San Francisco wants to ban the sale of flavored tobacco products. Included in the potential ban, a high-tech vaping device called a JUUL. It’s marketed to help adult smokers quit regular cigarettes. But as Shia Levitt reports, the flavors and sleek design have become wildly popular among teens.
SHIA LEVITT, BYLINE: JUUL uses nicotine salts to deliver a hit that closely replicates that of a cigarette. JUULing – it’s a verb now – started just three years ago but already makes up more than half of the multibillion-dollar e-cigarette market. In San Francisco, 14-year-olds Emma (ph) and Jaclyn (ph) say there are lots of reasons why their friends love JUUL. We’re not using their last names because JUULing is illegal here, if you’re under 21.
JACLYN: It’s easier to hide. And it doesn’t taste bad. And there’s no tobacco.
EMMA: It also doesn’t – the smell doesn’t stick on you, the nicotine smell.
LEVITT: Their friends put stickers or engravings on the devices so they can tell them apart. The head rush and sweet fruity taste of the flavor pods are appealing, too.
JACLYN: Almost everyone I know, I think, is a little bit or a lot addicted because it’s not…
LEVITT: Public health advocates have long known that flavors attract young people. April Roeseler is with California’s Department of Public Health.
APRIL ROESELER: Eighty percent of kids who use tobacco products start with a flavored tobacco product.
LEVITT: And a lot of kids who would never have tried a cigarette are using e-cigarettes, like JUUL. There’s also a documented gateway effect. If you start with e-cigs, you’re more likely to go on to old-fashioned cigarettes. But all of this has flown under the radar.
ROESELER: It doesn’t smell like a pack of cigarettes. It doesn’t look like a pack of cigarettes. There’s really some deception going on here. And parents and school teachers need to be aware.
LEVITT: Last year, San Francisco banned the sale of all flavored vaping liquids and tobacco products. But a petition forced the voter referendum set for June. The measure is known as Prop E. And the main opponents – the tobacco industry.
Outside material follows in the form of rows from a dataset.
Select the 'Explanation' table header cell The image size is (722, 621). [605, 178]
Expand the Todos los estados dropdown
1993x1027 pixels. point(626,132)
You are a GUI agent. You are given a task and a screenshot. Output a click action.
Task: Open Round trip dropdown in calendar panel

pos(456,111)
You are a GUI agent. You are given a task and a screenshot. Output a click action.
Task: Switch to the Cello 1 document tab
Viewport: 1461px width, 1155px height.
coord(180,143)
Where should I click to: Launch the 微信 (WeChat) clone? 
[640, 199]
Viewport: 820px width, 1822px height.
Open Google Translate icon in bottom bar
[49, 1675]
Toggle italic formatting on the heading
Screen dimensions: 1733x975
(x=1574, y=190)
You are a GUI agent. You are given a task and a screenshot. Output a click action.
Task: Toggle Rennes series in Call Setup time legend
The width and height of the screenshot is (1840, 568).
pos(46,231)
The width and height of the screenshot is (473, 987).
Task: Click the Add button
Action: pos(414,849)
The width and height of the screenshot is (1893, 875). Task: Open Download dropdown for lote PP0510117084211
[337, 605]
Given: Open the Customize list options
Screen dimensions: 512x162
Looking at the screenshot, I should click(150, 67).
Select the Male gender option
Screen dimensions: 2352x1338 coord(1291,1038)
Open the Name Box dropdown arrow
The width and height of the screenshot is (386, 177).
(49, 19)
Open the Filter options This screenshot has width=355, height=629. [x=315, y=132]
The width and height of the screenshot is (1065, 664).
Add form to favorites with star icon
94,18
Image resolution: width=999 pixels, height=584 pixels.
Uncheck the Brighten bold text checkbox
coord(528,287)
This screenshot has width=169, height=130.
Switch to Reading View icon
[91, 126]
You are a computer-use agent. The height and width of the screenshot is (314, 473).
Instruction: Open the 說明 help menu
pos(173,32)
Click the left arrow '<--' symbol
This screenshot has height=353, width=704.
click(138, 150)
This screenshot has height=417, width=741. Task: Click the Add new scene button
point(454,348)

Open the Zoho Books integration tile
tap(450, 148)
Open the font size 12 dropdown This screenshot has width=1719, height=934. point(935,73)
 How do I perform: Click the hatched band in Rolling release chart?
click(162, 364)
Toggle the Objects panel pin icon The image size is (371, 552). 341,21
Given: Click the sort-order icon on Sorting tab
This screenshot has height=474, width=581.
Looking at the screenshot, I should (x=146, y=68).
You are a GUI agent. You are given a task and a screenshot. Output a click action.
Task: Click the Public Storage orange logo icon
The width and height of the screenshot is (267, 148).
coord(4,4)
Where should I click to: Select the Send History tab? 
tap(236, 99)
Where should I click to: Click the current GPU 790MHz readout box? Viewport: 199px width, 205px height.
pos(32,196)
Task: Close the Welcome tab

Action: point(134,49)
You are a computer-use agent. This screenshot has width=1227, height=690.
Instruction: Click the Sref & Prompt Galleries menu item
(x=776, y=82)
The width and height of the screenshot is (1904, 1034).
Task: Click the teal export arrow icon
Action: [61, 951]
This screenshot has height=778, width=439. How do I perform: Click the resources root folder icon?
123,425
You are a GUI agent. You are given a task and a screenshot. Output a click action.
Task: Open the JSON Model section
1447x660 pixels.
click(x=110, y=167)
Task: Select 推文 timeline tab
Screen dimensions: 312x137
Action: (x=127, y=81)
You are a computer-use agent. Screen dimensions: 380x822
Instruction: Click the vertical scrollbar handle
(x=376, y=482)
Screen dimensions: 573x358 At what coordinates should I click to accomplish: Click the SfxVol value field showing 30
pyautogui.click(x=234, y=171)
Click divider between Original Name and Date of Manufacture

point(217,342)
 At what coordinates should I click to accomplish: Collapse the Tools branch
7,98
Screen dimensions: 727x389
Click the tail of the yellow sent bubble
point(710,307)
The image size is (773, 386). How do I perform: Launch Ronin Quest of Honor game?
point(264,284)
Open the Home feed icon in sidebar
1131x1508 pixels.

RJ Reynolds is the sole funder of the No on E campaign, to the tune of nearly $12 million so far. Slogans include bans and prohibitions don’t work and that voting no preserves adult choice.
GREGORY CONLEY: We know that adults like flavors.
LEVITT: Gregory Conley is with the American Vaping Association, a one-man operation speaking for the No on Prop E campaign. R.J. Reynolds sent us to him. Conley says fruit- and dessert-flavored cigarettes are helping adult smokers quit traditional smoking.
CONLEY: As long as you have people switching and as long as you have the smoking rate dramatically declining, you are going to see positive public health effects almost regardless of how many people actually end up using the product.
LEVITT: But it’s a bit more complicated. There’s mounting evidence that e-cigarettes cause many of the same health problems as old-fashioned smoking. And if you look at the total amount of kids using nicotine products, that’s actually gone up in recent years. Stan Glantz directs the Center for Tobacco Control Research and Education.
STAN GLANTZ: Simply shifting people from cigarettes to e-cigarettes or to some of these other new products is just going to prolong the tobacco epidemic.
LEVITT: The FDA began a crackdown in April on vaping sales to teens, including warning retailers who sell JUULs to minors. In response, JUUL Labs announced they’d be investing $30 million to combat underage use of their products. San Francisco’s flavored vaping ban, if upheld, would be the toughest restrictions in the nation. It could set a precedent for flavored tobacco restrictions elsewhere in the country.
For NPR News, I’m Shia Levitt in San Francisco.